◆ **Supplied material**
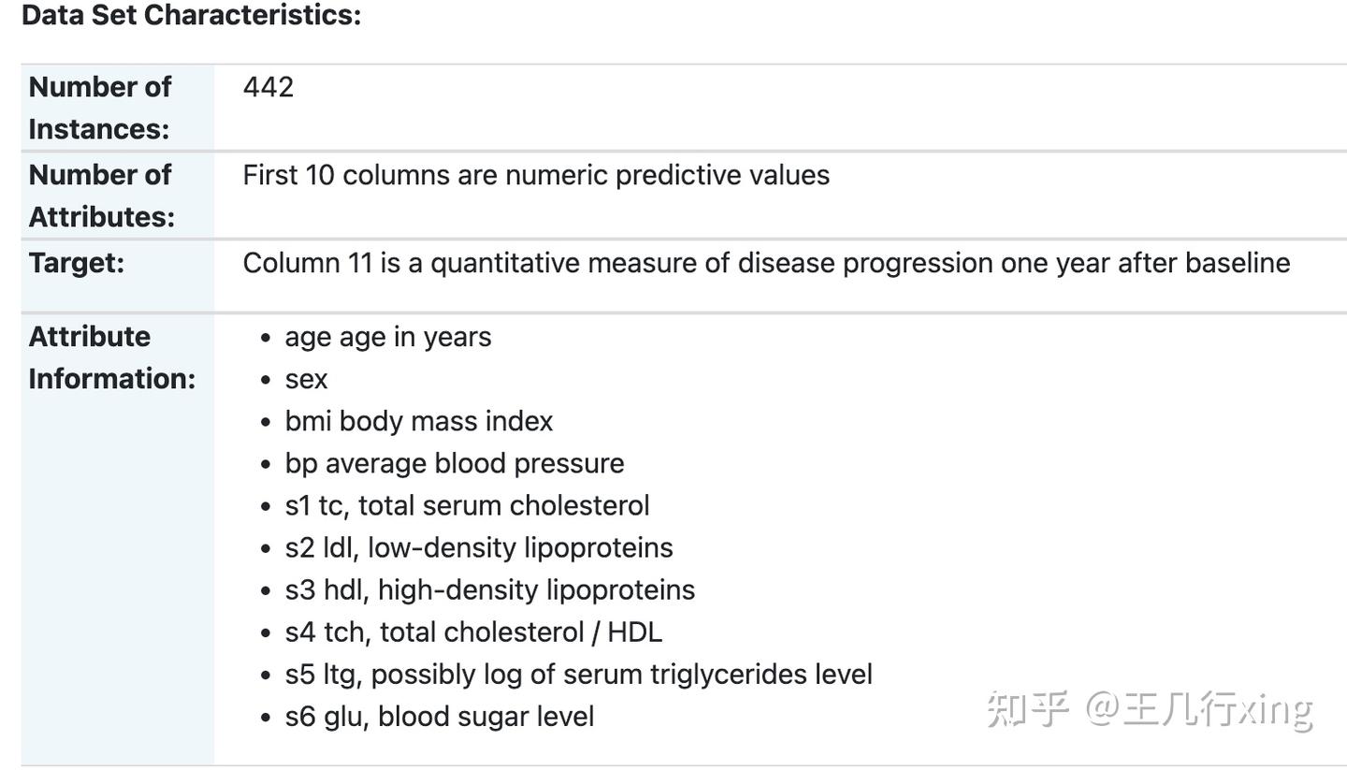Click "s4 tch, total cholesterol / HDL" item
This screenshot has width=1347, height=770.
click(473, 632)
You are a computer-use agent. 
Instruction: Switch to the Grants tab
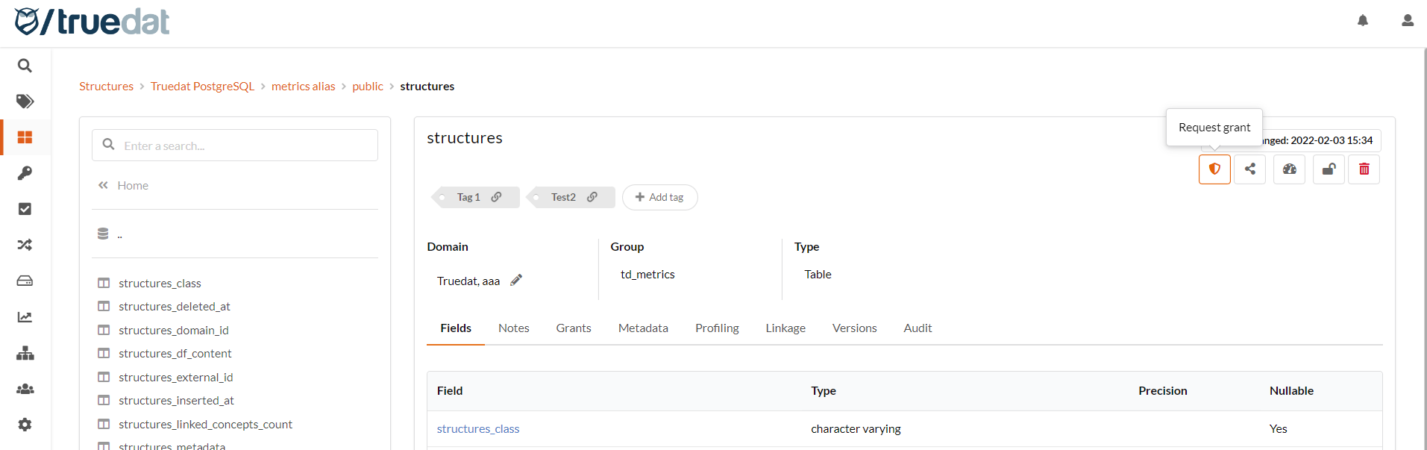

---

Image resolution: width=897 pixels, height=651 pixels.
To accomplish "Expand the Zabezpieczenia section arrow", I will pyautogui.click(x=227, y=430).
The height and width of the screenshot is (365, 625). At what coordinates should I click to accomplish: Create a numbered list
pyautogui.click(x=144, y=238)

...

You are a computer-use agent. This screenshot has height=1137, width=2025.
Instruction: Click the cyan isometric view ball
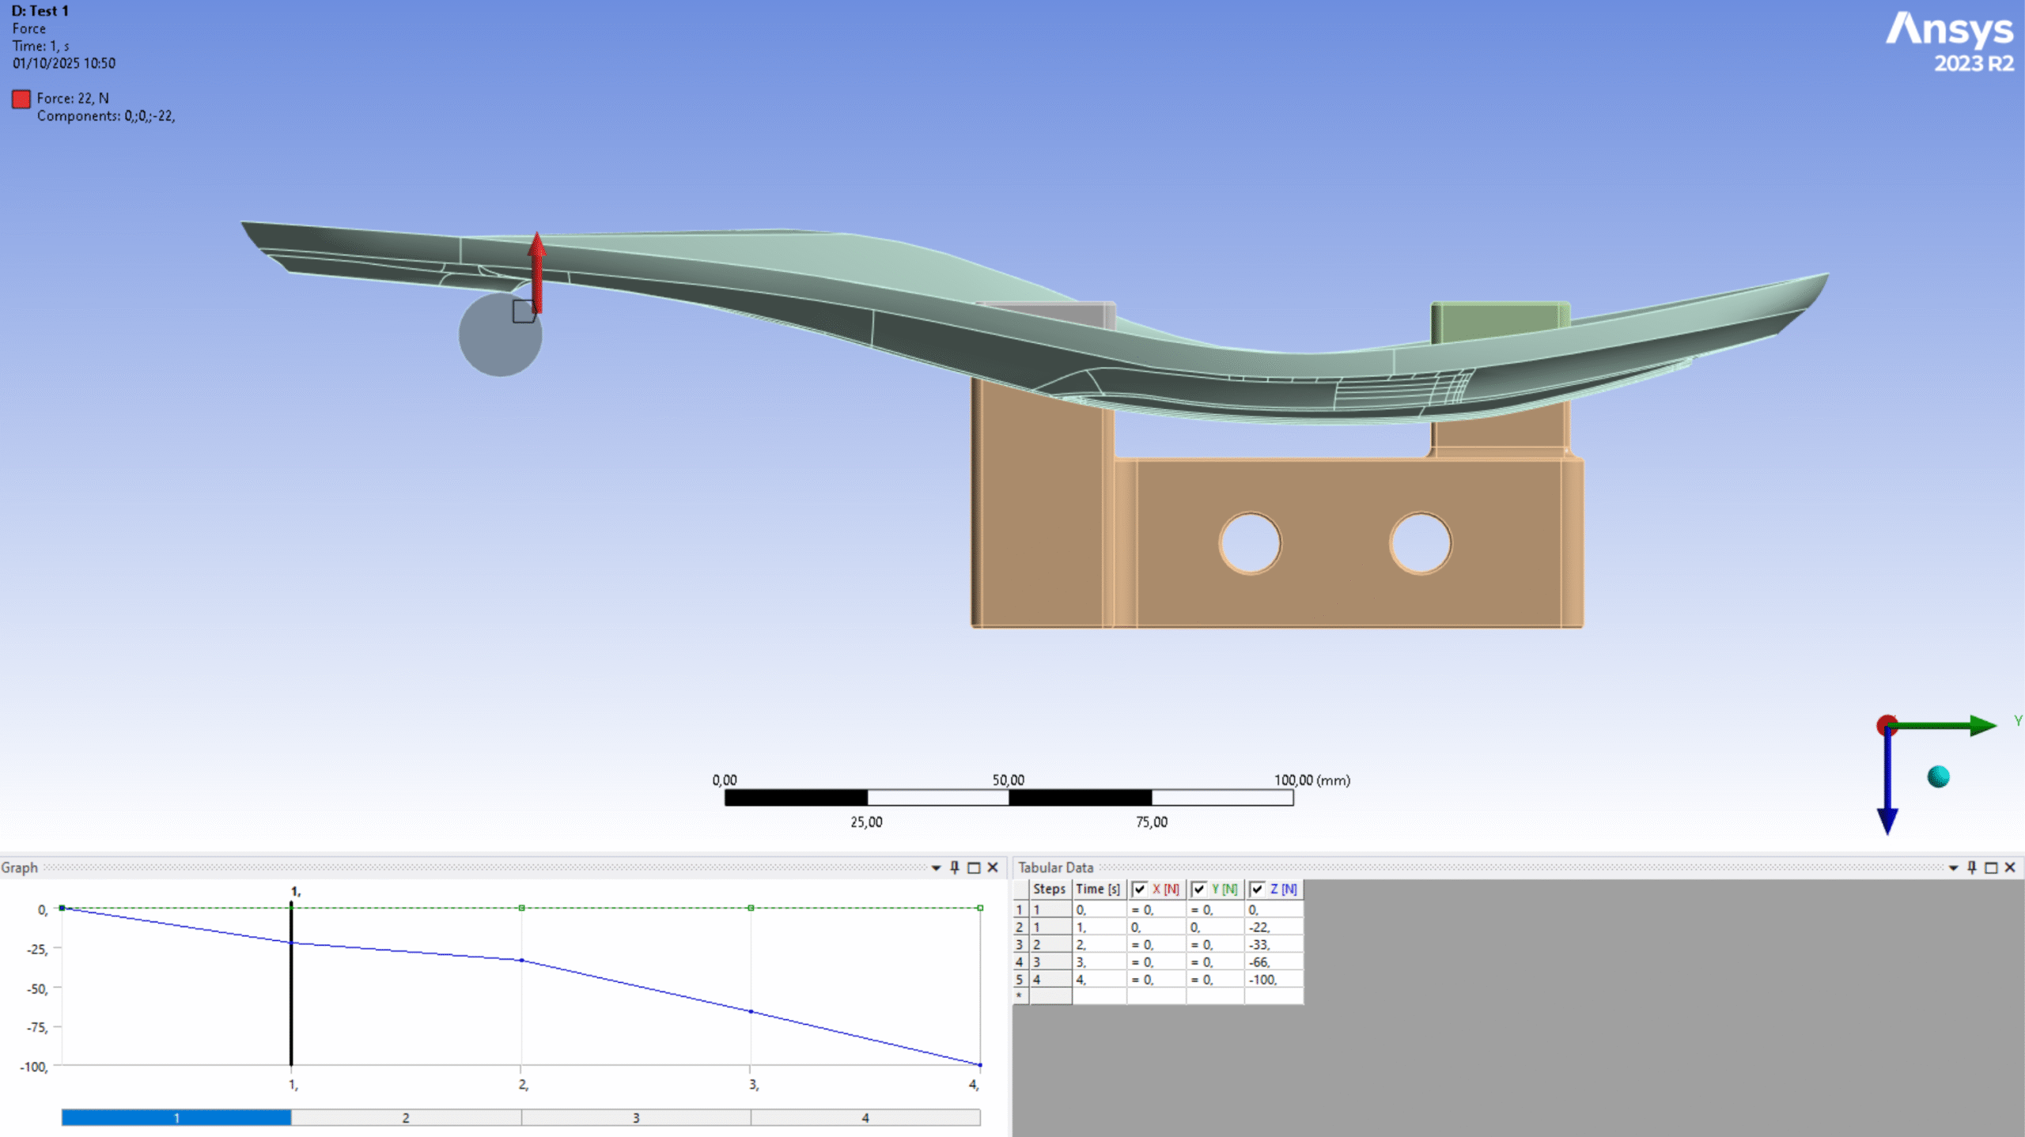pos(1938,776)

◆ **Brief**
Format everything from the line containing "Image resolution: width=897" through the line containing "pyautogui.click(x=144, y=238)" as a Markdown table with the columns Row and Line, numbering each line and skipping blank ones.

◆ **Written solution**
| Row | Line |
|---|---|
| 1 | Image resolution: width=897 pixels, height=651 pixels. |
| 2 | To accomplish "Expand the Zabezpieczenia section arrow", I will pyautogui.click(x=227, y=430). |
| 3 | The height and width of the screenshot is (365, 625). At what coordinates should I click to accomplish: Create a numbered list |
| 4 | pyautogui.click(x=144, y=238) |